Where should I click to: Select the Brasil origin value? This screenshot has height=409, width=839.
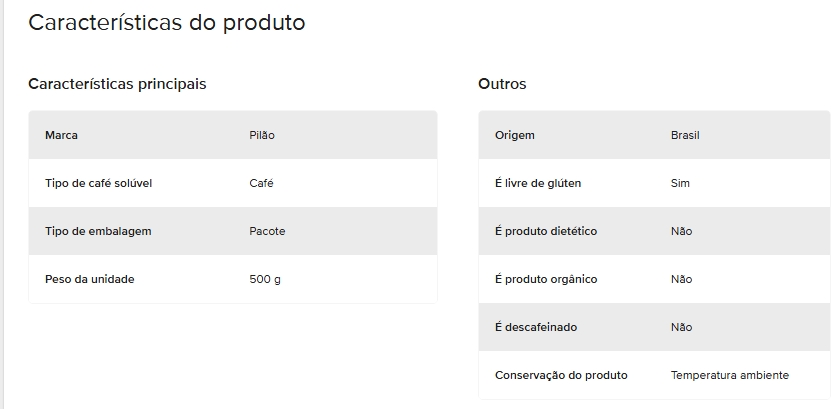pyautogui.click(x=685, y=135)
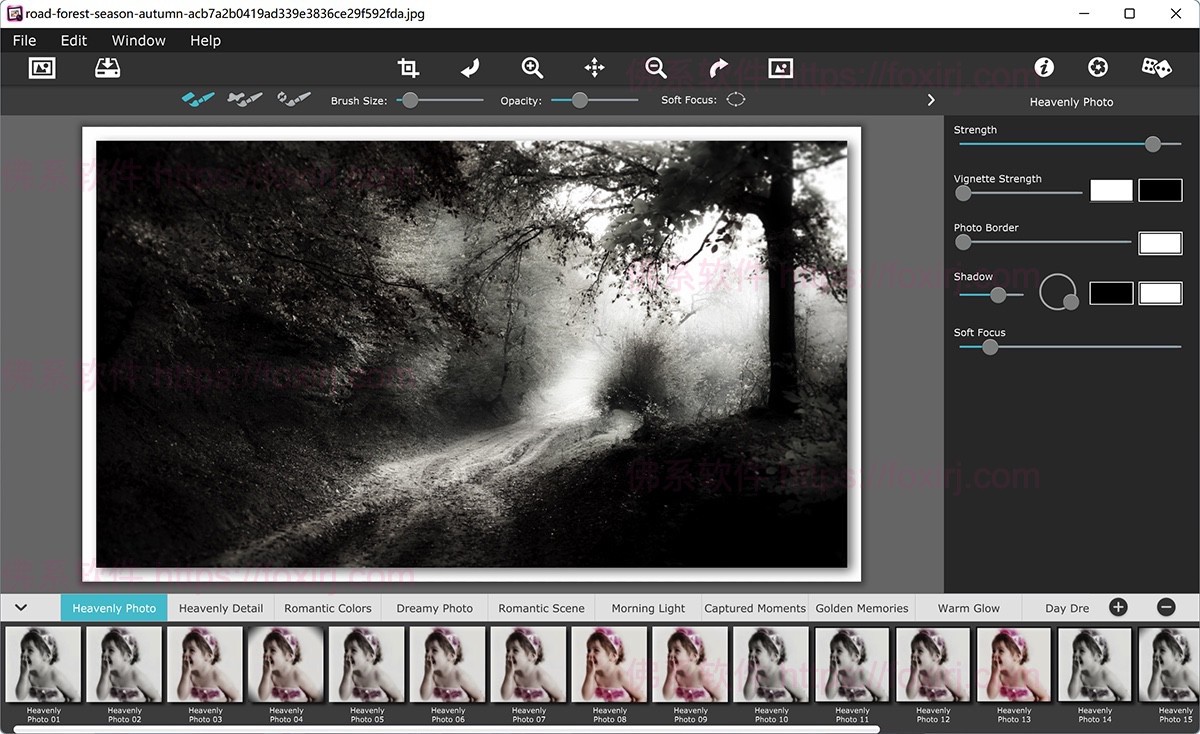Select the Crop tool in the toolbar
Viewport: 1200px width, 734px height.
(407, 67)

◇ ◇ ◇ ◇

WHAT TO PRODUCE: Please write out all the records above again word for word, leaving out the pictures.

RESULT FOR THIS EXERCISE:
Where should I click to: Select the Brasil origin value? This screenshot has height=409, width=839.
pyautogui.click(x=685, y=135)
Select the Crop tool in the toolbar
Viewport: 1200px width, 734px height.
(407, 67)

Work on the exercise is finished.